■ Task requirements
Your answer must be the lines from the one containing "The height and" through the last line of the records below, copied exactly, with the pictures left out.

[Opening Exercise materials section]

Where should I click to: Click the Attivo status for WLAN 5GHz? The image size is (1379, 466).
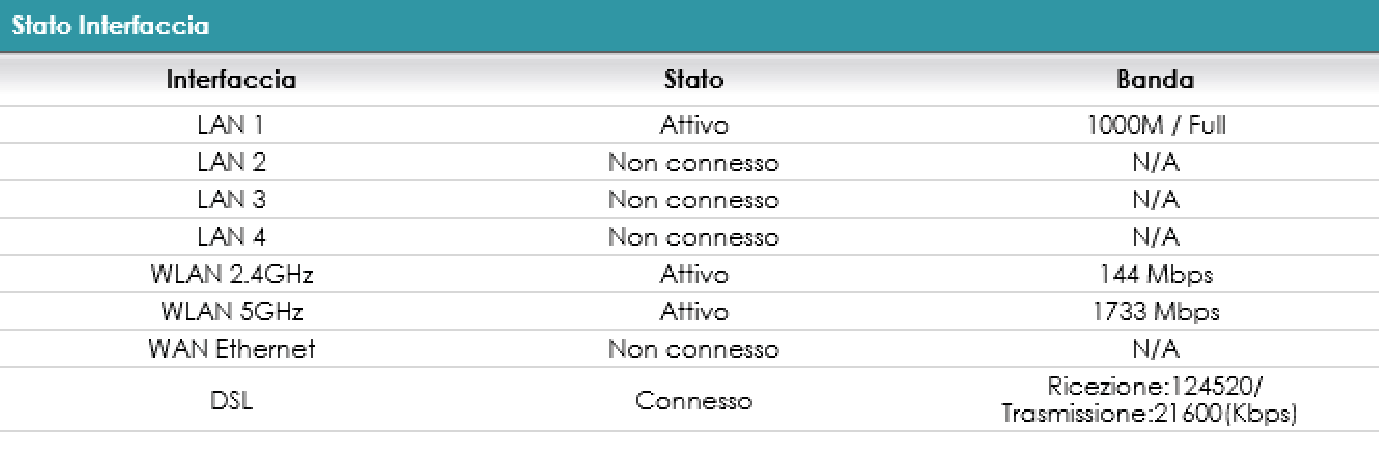click(x=693, y=312)
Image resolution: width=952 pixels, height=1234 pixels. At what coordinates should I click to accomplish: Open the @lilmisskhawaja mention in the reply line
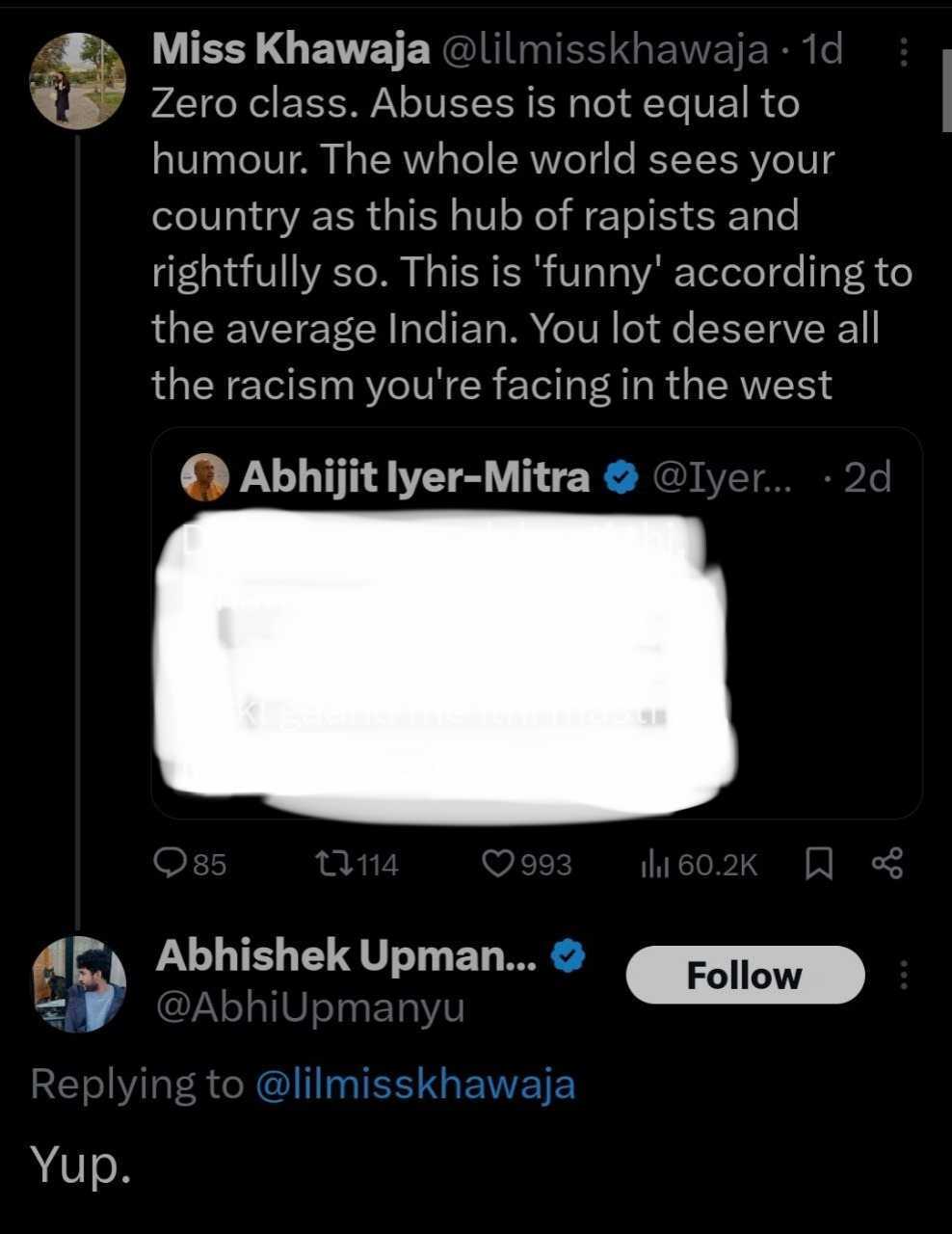pos(414,1084)
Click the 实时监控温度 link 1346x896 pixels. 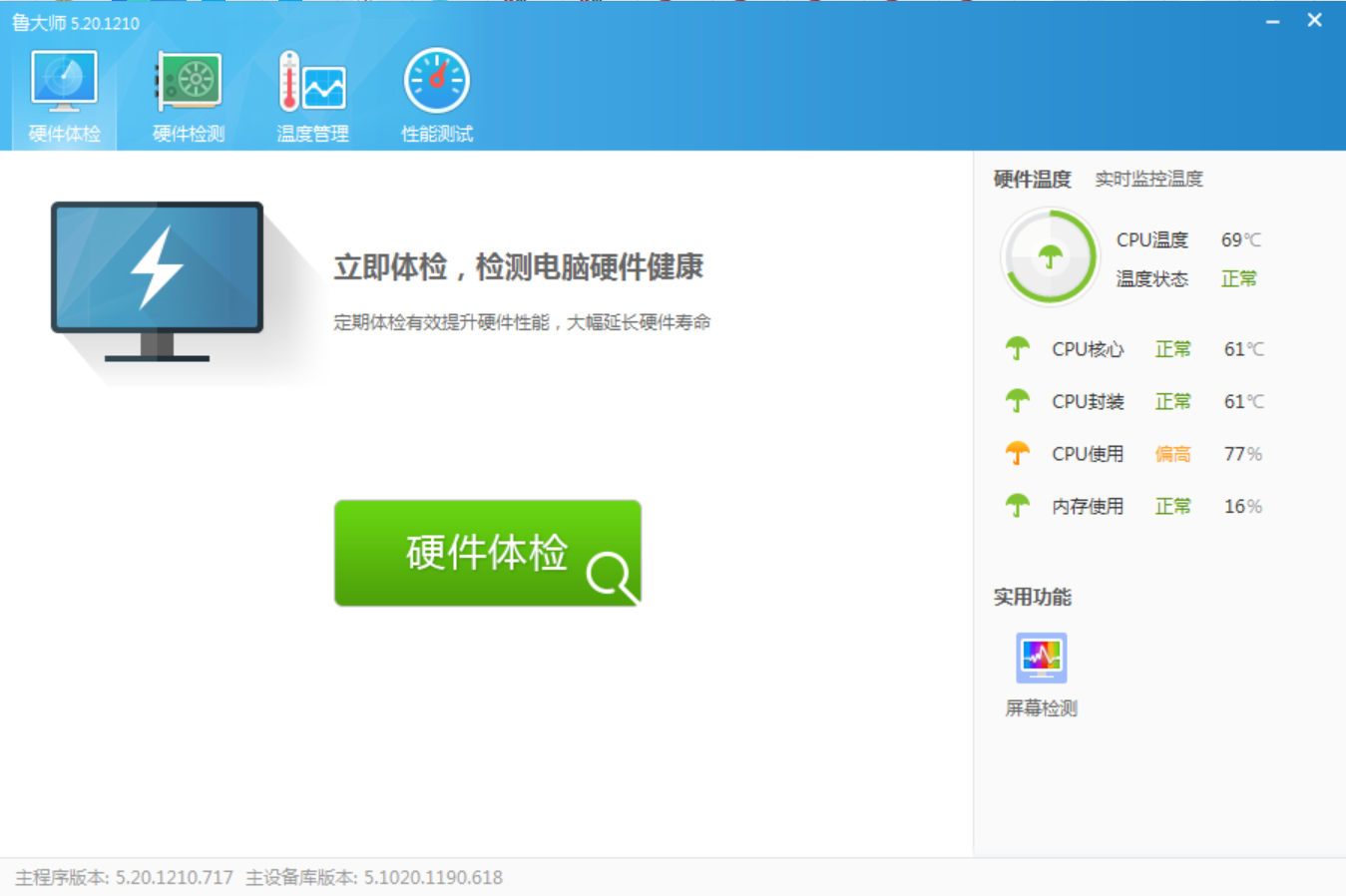tap(1149, 179)
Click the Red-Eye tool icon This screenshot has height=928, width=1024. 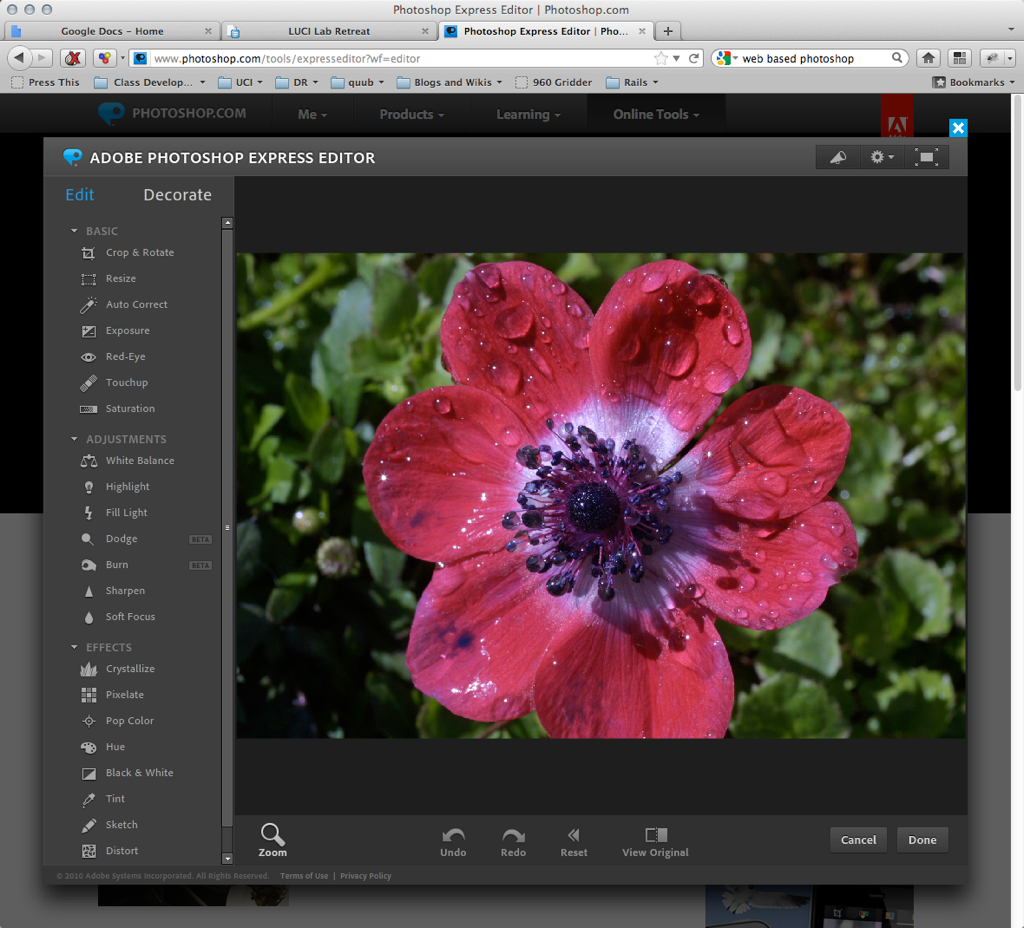[88, 357]
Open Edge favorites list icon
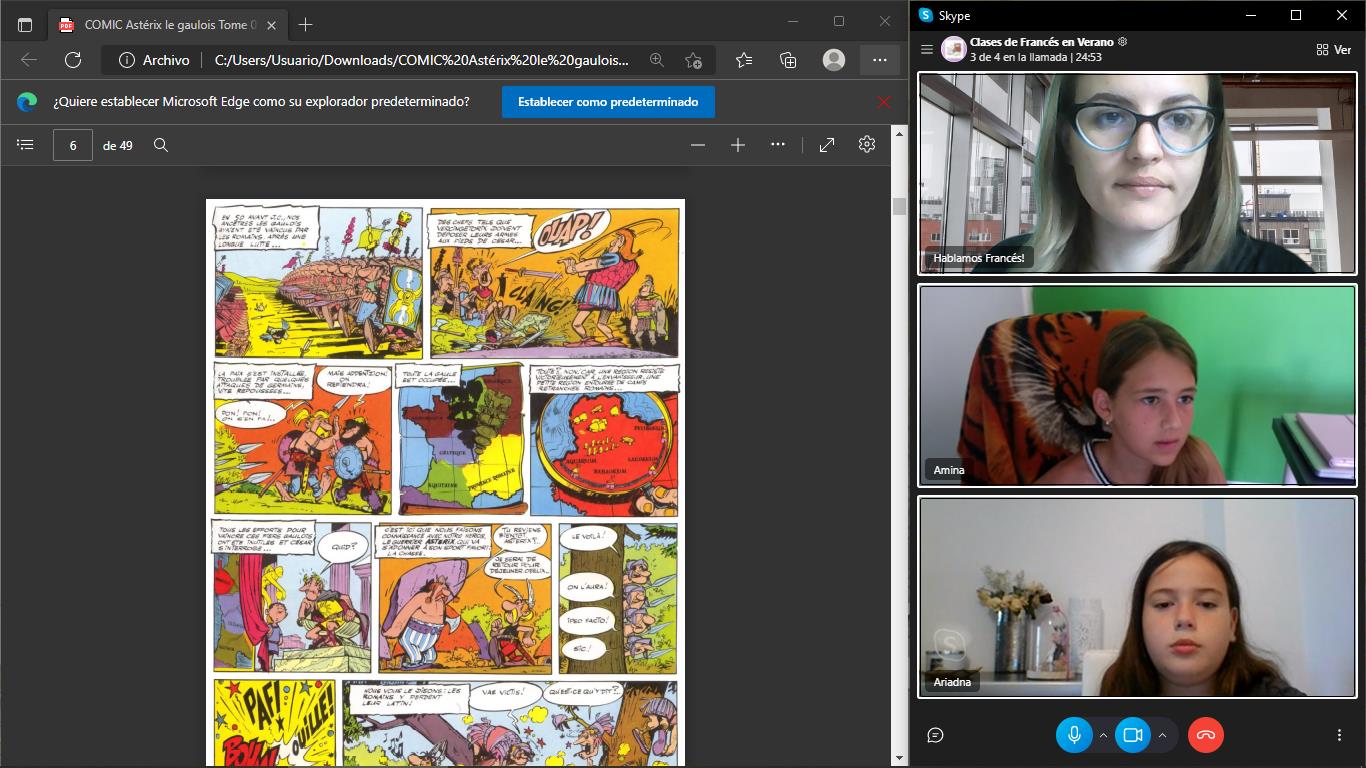 tap(744, 60)
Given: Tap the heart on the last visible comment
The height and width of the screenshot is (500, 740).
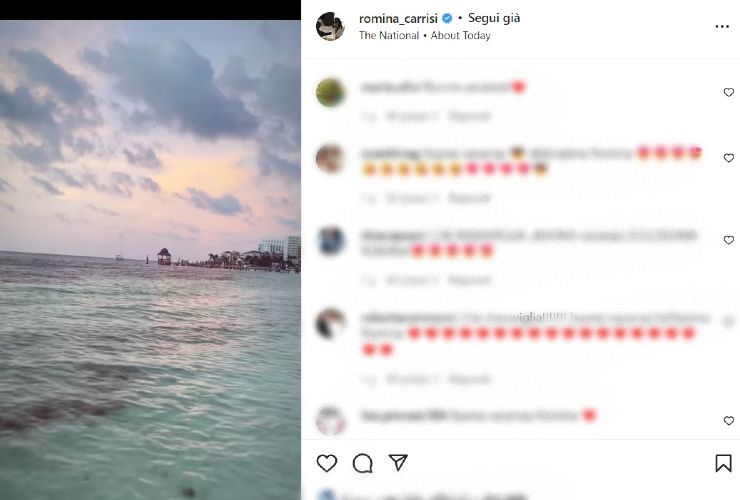Looking at the screenshot, I should (x=728, y=421).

[Closing Exercise materials section]

■ Answer section
The height and width of the screenshot is (500, 740).
Looking at the screenshot, I should (x=728, y=421).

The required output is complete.